• GOAL OF THE EXERCISE:
Copies of all lines containing the string "computer" are needed from the data below.

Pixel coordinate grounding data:
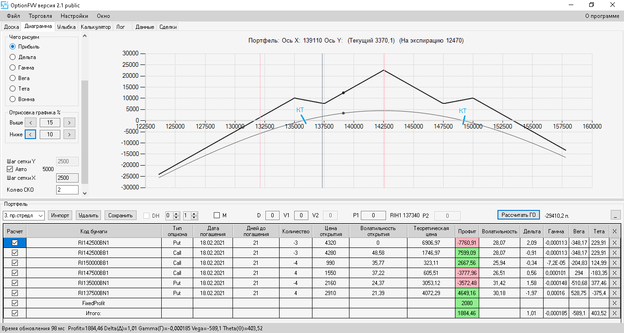Increment the first DH stepper value
Image resolution: width=624 pixels, height=333 pixels.
click(x=177, y=213)
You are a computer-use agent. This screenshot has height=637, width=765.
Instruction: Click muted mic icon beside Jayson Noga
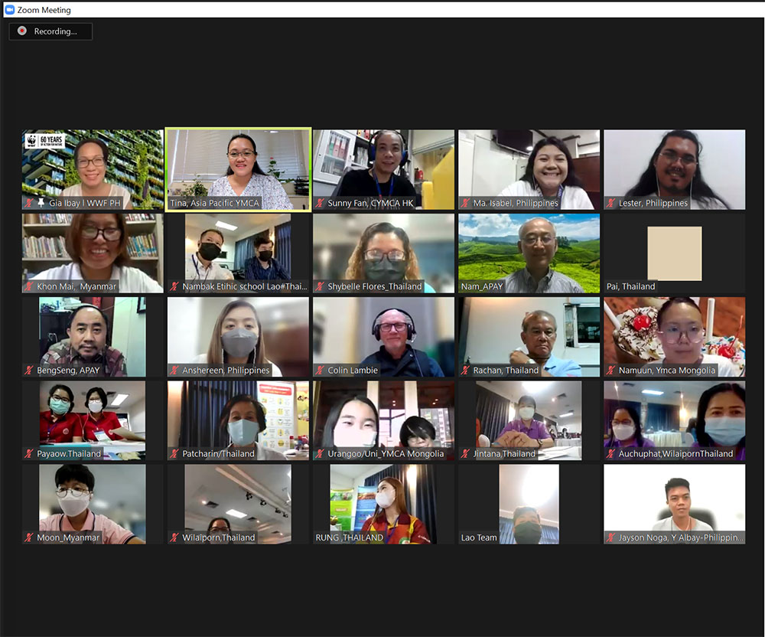(611, 537)
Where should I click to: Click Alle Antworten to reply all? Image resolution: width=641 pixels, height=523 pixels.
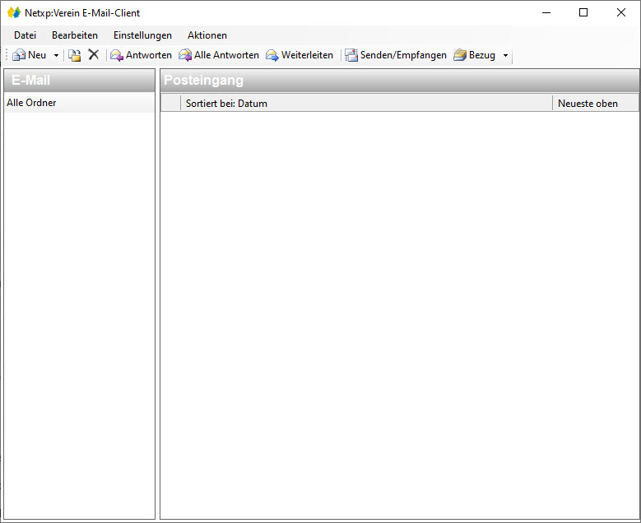219,55
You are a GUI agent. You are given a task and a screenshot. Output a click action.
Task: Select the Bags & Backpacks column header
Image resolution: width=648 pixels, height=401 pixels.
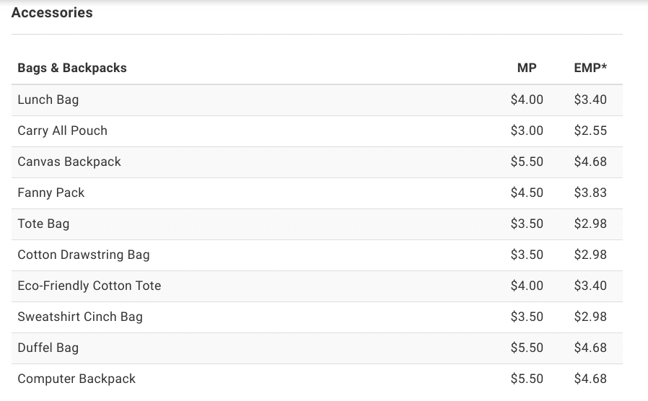(x=72, y=68)

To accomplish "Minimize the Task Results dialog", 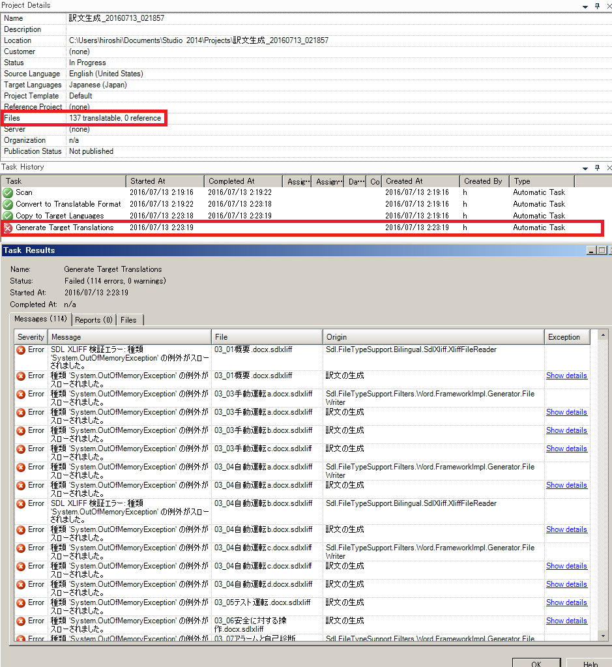I will click(x=591, y=250).
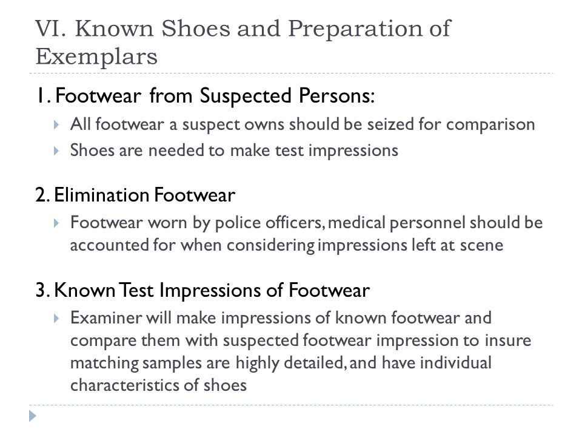Click the line 'compare them with suspected footwear'
Image resolution: width=582 pixels, height=437 pixels.
pyautogui.click(x=301, y=340)
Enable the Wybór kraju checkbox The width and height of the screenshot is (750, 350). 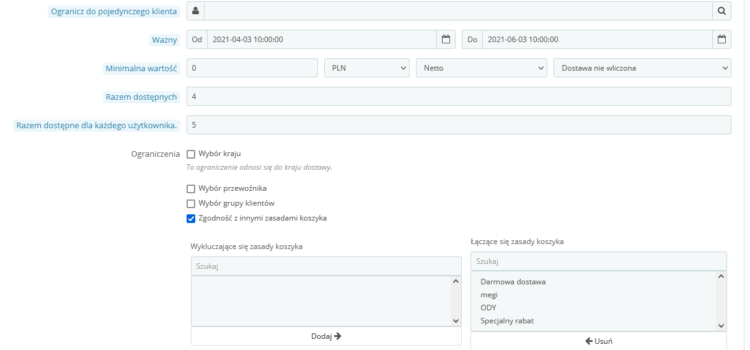coord(191,154)
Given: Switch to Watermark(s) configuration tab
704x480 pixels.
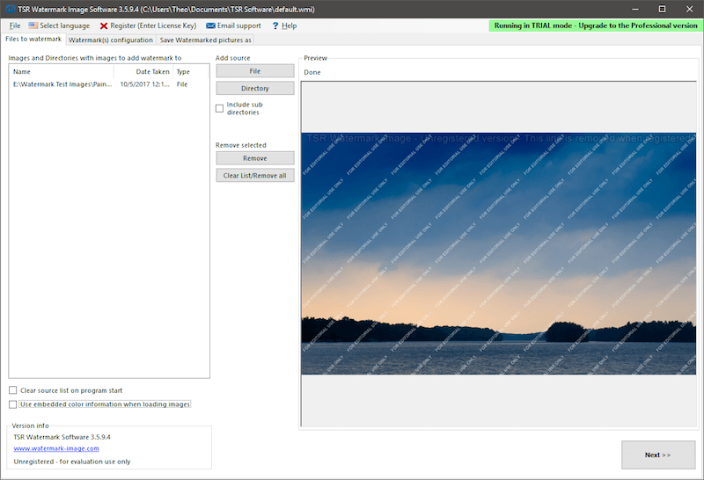Looking at the screenshot, I should [x=111, y=40].
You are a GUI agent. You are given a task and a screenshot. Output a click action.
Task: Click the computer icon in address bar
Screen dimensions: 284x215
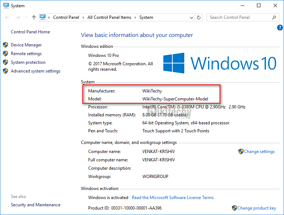pos(43,17)
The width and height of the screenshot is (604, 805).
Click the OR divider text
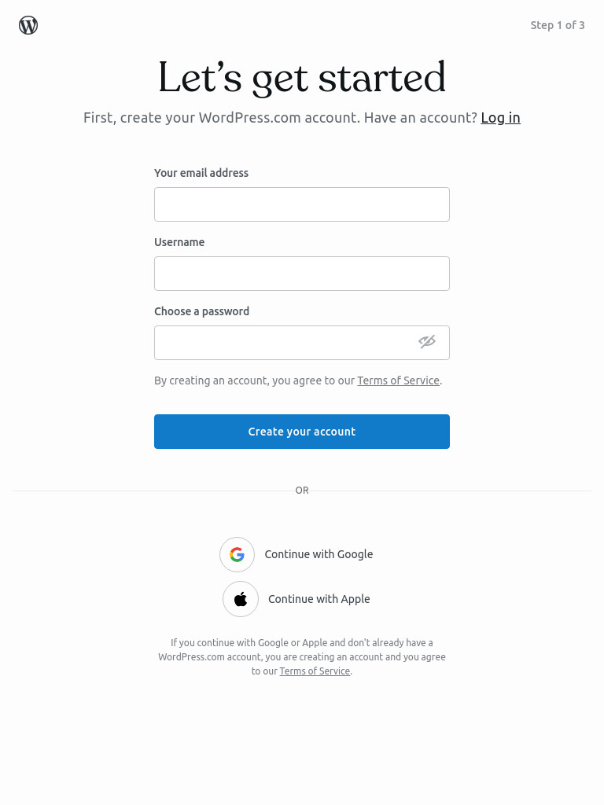pyautogui.click(x=302, y=491)
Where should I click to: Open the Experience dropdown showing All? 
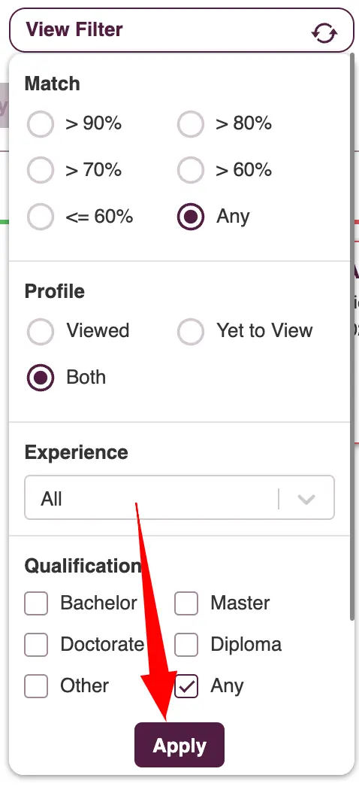(x=180, y=497)
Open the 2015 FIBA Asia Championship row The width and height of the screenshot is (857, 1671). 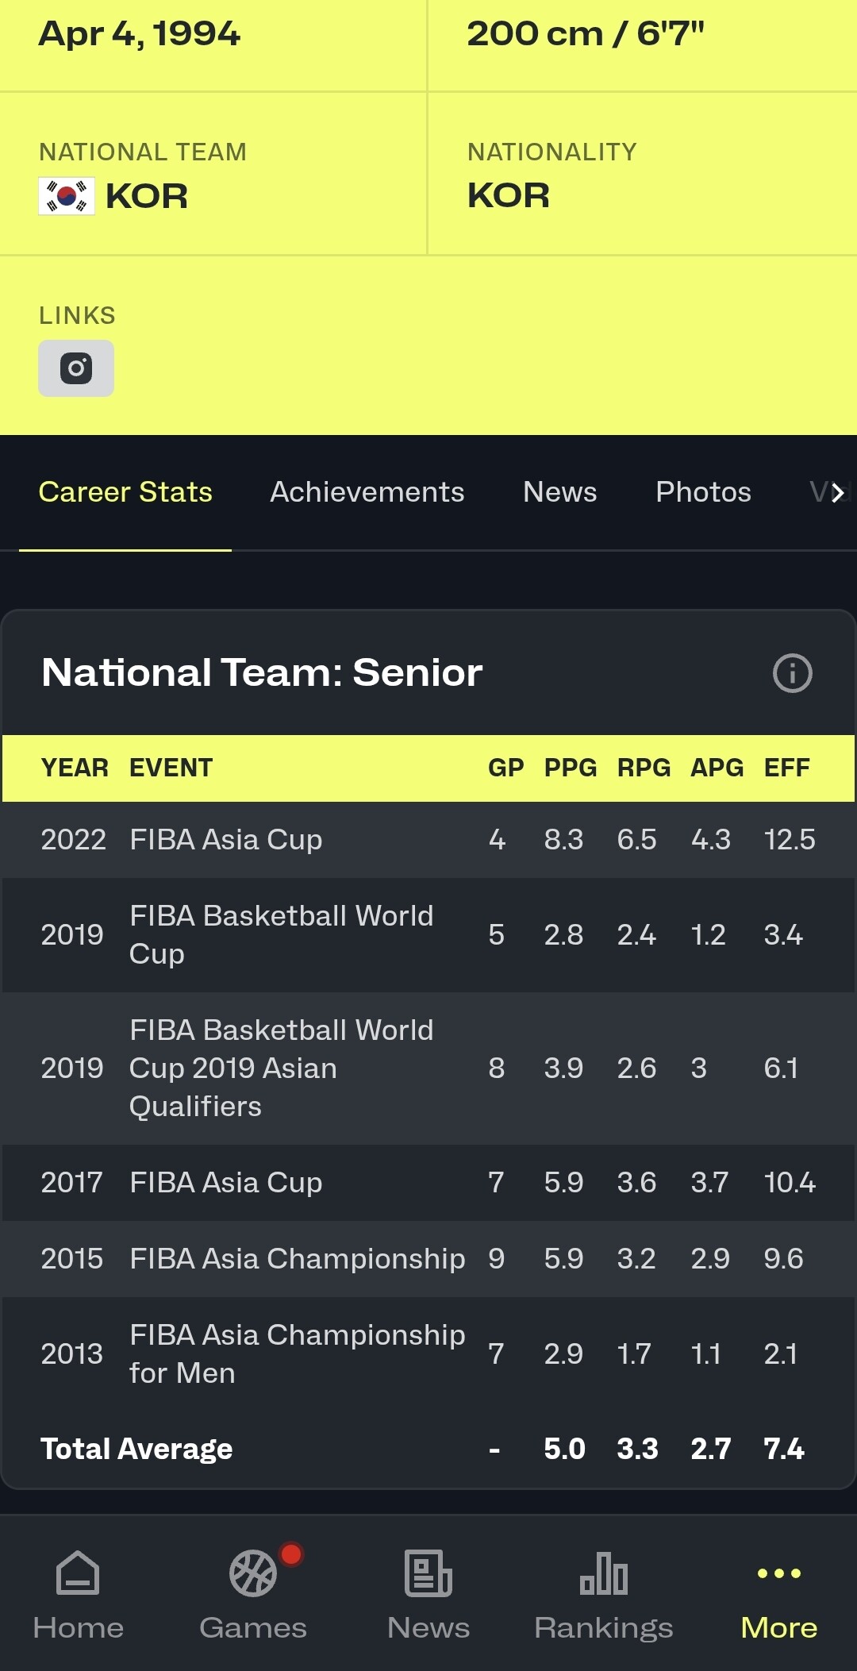[x=297, y=1259]
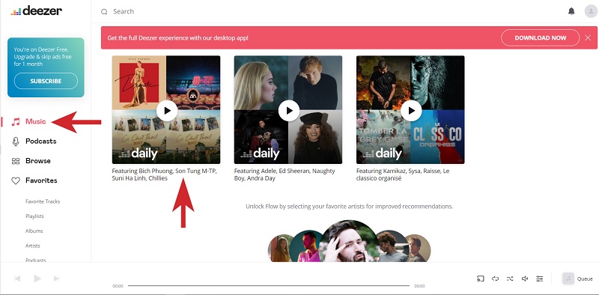Skip to the previous track
The height and width of the screenshot is (295, 599).
point(17,279)
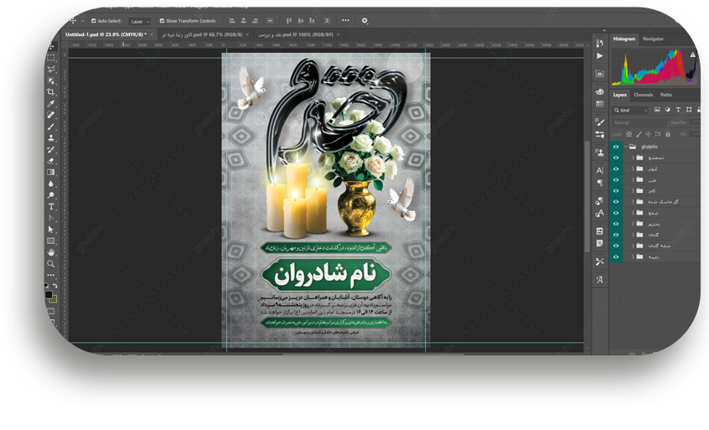This screenshot has height=430, width=709.
Task: Select the Clone Stamp tool
Action: pyautogui.click(x=51, y=137)
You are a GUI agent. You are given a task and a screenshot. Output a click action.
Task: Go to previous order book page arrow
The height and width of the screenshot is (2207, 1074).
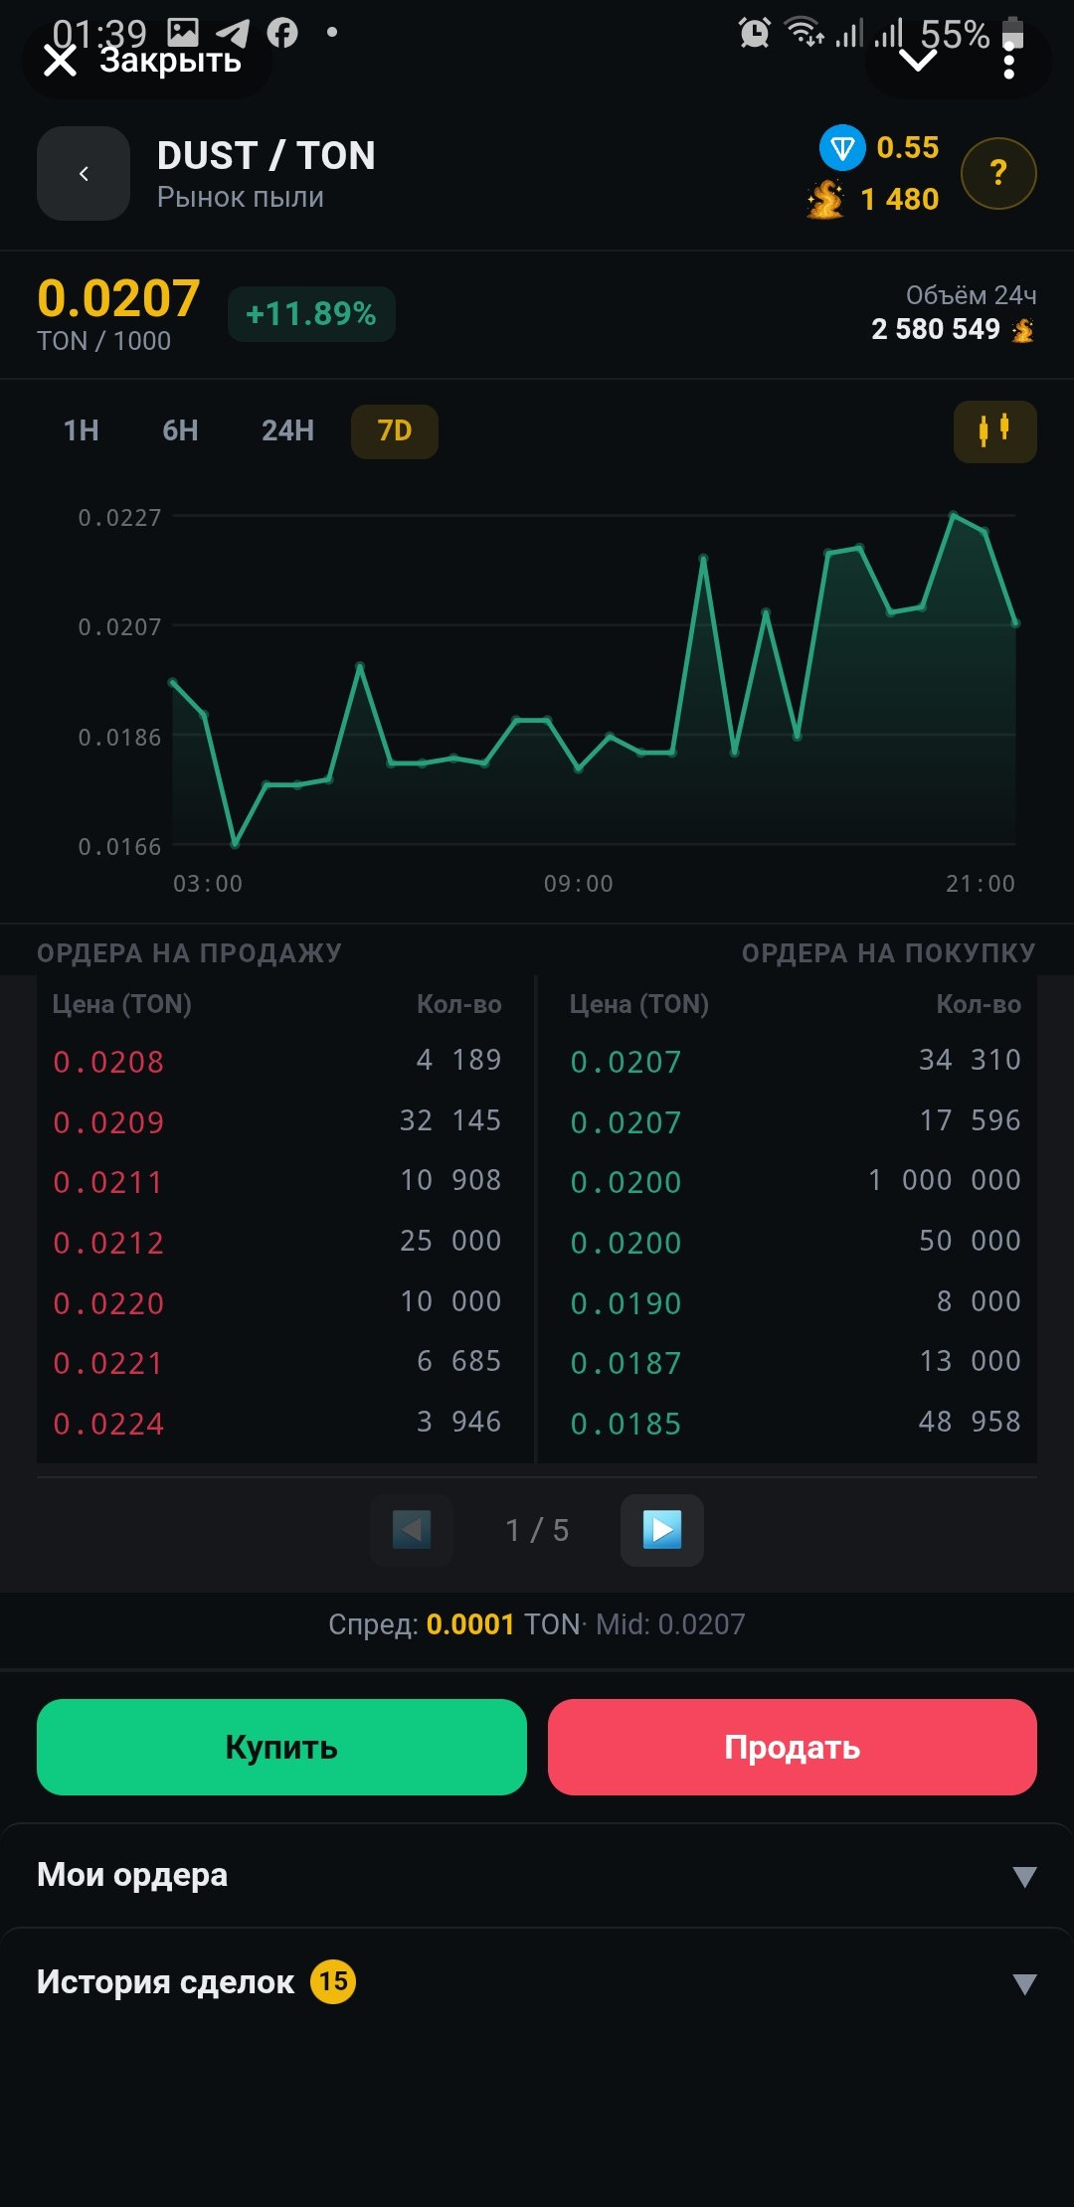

• RESPONSE TO THE EXERCISE:
You are a computer-use agent. This screenshot has height=637, width=765.
Task: Click the computer icon in address bar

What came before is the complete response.